Names
- Full name: McLaren Football Club
- Nickname: Eagles

Club details
- Founded: 1998; 28 years ago
- Competition: GSFL
- President: Darren Lines
- Coach: Gianni Petrucci
- Ground: McLaren Vale Oval, McLaren Vale

Uniforms
| Home |

Other information
- Official website: mclaren.com.au

= McLaren Football Club =

Australian rules football club formed in 1998

The McLaren Football Club is an Australian rules football club formed in 1998 as a merger of the McLaren Flat Football Club, McLaren Vale Football Club and McLaren Districts Junior Football Club.
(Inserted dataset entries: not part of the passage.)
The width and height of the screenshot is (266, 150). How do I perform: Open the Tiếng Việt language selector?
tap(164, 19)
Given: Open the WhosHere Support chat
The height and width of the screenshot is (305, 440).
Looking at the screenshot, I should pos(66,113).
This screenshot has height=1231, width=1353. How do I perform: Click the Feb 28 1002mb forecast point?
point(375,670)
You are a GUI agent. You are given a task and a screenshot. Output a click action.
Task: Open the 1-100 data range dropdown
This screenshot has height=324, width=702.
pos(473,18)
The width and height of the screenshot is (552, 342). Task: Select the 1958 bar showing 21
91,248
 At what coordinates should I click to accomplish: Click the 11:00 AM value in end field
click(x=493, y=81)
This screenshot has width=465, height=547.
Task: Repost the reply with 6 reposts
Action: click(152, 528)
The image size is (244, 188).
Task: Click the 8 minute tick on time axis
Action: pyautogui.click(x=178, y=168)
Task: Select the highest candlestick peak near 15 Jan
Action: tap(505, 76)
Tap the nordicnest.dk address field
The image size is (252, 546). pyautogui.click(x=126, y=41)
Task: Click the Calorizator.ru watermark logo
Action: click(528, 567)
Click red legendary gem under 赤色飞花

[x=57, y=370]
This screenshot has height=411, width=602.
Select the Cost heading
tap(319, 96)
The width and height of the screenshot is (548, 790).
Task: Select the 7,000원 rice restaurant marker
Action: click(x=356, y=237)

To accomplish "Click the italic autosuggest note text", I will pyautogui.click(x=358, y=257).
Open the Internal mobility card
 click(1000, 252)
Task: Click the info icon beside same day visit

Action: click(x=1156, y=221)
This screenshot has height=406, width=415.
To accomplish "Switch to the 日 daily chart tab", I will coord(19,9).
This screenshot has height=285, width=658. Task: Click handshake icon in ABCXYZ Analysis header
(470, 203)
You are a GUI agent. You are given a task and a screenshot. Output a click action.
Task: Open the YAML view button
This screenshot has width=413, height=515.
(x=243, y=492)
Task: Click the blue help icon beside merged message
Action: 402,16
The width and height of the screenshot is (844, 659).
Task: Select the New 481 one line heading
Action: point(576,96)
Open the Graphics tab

McLaren started in the Southern Football League Division 2 competition where its predecessor clubs had participated in the previous season. McLaren only remained until the end of the 2000 season, when they transferred to the Great Southern Football League.

McLaren continue to field Senior and Junior teams in the Great Southern Football League. In 2018 it will field its first Women's teams.

==Anthem==
"Fly the Mighty Eagles fly the flag real high. reach and grab the football hear the crowd go wild. When you hear us play you'll know were here to stay we'll beat you on the ground and run you out of town.

Fly the mighty eagles fly the flag real high. Reach and grab the football hear the crowd go wild. We just won again so don't forget our name, we are the mighty McLaren Football Club".